The Stickler syndrome (hereditary arthro-ophtalmopathy) is a dominantly inherited disorder of collagen connective tissue. It is the commonest inherited cause of retinal detachment in childhood. The clinical features of Stickler syndrome is characterized by oculer manifestations, arthtitic changes, orofacial features and deafness. We here present a Turkish boy at 7 years and 11 monthes of age who referred to our clinic for genetic consultation. In his postnatal history he had congenital bilateral cataract plus severe myopia and operated for both cataract and pes equinovarus. On physical examination head is bitemporally depressed, he has hemangioma at the forehead, proptosis, broad nasal bridge, anteverted nostrils, long philtrum. His growth parameters are as follows; weight: 24 kg (75 percentile), height: 104 cm (< 3 percentile; mean for 4,5 years of age), head circumference: 51,5 cm (25-50 percentile). Karyotype was established as 46,XY. Cranium X-ray: Normal. Sp inal-pelvic X-ray showed biconcave vertebrae, spina bifida, squaring of iliac wings and narrow acetabular angle. Echocardiography: Normal. Mucopolysaccharidose Spot Test: Negative.

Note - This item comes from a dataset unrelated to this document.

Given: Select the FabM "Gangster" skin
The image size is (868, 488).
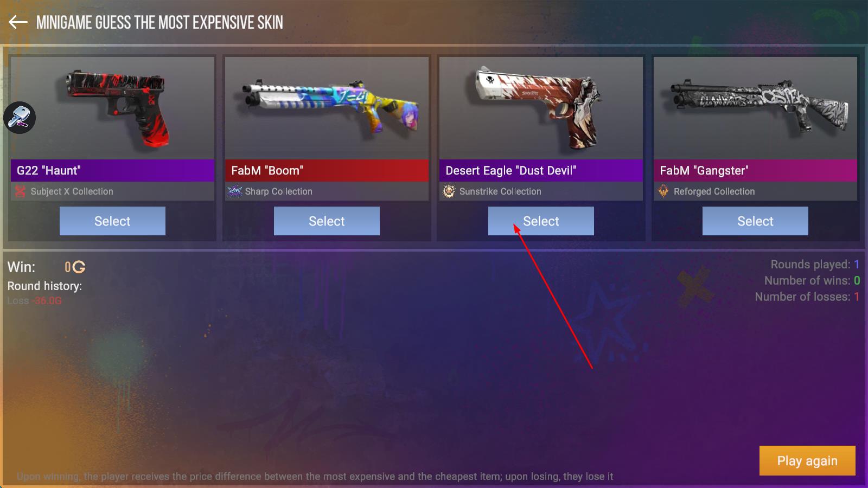Looking at the screenshot, I should click(x=755, y=221).
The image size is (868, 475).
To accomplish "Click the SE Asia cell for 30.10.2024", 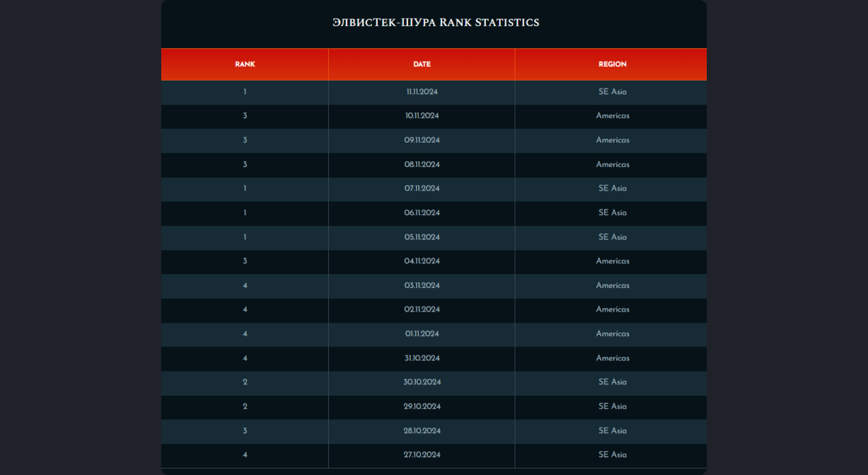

Audiometric test revealed both sensorineural and conductive type hearing loss in left ear and sensorineutal type hearing loss in the right ear. Based on clinical findings such as ocular, skeleletal, orofacial features and deafness, the patient was diagnosed with Stickler syndrome. To the best of our knowledge, this is the first case with Stickler syndrome reported from Türkiye.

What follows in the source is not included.